Câmara Cascudo, em seu livro Dicionário do Folclore Brasileiro, produziu um longo verbete sobre São João. Nele, aponta a conexão da sua festa com a passagem de estação, que é o solstício de verão nos países europeus, quando se celebrava a proximidade das colheitas com a adoção de ritos para afastar os demônios, danças ao redor do fogo e sortilégios para espantar a esterilidade e adivinhar o futuro. 

“Pregador de alta moral, áspero, intolerante, ascético, São João é festejado com as alegrias transbordantes de um deus amável e dionisíaco, com farta alimentação, músicas, danças, bebidas e uma marcada tendência sexual nas comemorações populares, adivinhações para casamento, banhos coletivos pela madrugada, prognósticos de futuro, anúncio da morte no curso do ano próximo”. (Dicionário do Folclore Brasileiro, Luís da Câmara Cascudo, p.104). 

Embora dentre os santos festejados no mês de junho Santo Antônio é que tenha a fama de casamenteiro, na festa de São João são feitas diversas simpatias para se saber desde as iniciais do nome da futura companhia até o tempo que falta para firmar o compromisso, especialmente de casamento. Várias destas práticas foram relacionadas por Câmara Cascudo. 

“Na noite de S. João duas agulhas metidas numa bacia d’água indicam casamento, se as agulhas se ajuntarem. Em noite de S. João, escrevem-se em papelitos os nomes de várias pessoas, enrolam-se os papelitos, e se põem numa vasilha com água; o papel que amanhecer desenrolado indicará o nome da noiva ou do noivo”. (Dicionário do Folclore Brasileiro, Luís da Câmara Cascudo, p.105). 
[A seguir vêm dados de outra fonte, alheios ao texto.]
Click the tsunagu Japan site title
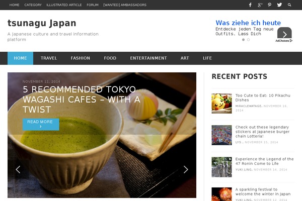[42, 23]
Câmara Cascudo destaca ainda que há também a crença de que São João dorme durante todo o dia da sua festa. Se ele acordar e ver o clarão das fogueiras acesas vai querer descer do céu para festejar e o mundo, então, acabará em fogo. No Brasil, a festa católica encontrou-se também com as religiões afro-brasileiras no culto a Xangô, que tem o fogo como seu elemento. Por isso alguns terreiros fazem celebrações para esse orixá acendendo fogueiras, embora Xangô seja mais frequentemente associado a São Jerônimo. São João, portanto, ganhou no encontro entre culturas a alegria que lhe faltou nas biografias evangélicas. 

Serviço 

O novenário a São João, iniciado no último dia 14, prossegue até o dia 22, sempre às 19 horas na Igreja de São João Batista, localizada na Avenida Vasco da Gama. 

Como este ano haverá a Solenidade do Sagrado Coração de Jesus em 24 de junho, a Festa de São João Batista será no dia 23 com a seguinte programação: 7h -Oração das Laudes; 10h- Missa dos devotos, presidida pelo bispo auxiliar da Arquidiocese de Salvador, dom Marco Eugênio Galrão; 15h- Recitação do Terço da Misericórdia; 16h- Missa pelos enfermos.  

A missa solene da festa será às 19 horas, presidida pelo arcebispo de Salvador e primaz do Brasil, cardeal Dom Sérgio da Rocha.

Para saber mais: Dicionário do Folclore Brasileiro (Luís da Câmara Cascudo, Editora Itatiaia Limitada, 1984); Um santo para cada dia (Luigi Giovannini e Mario Sgarbossa, Paulus, 1983).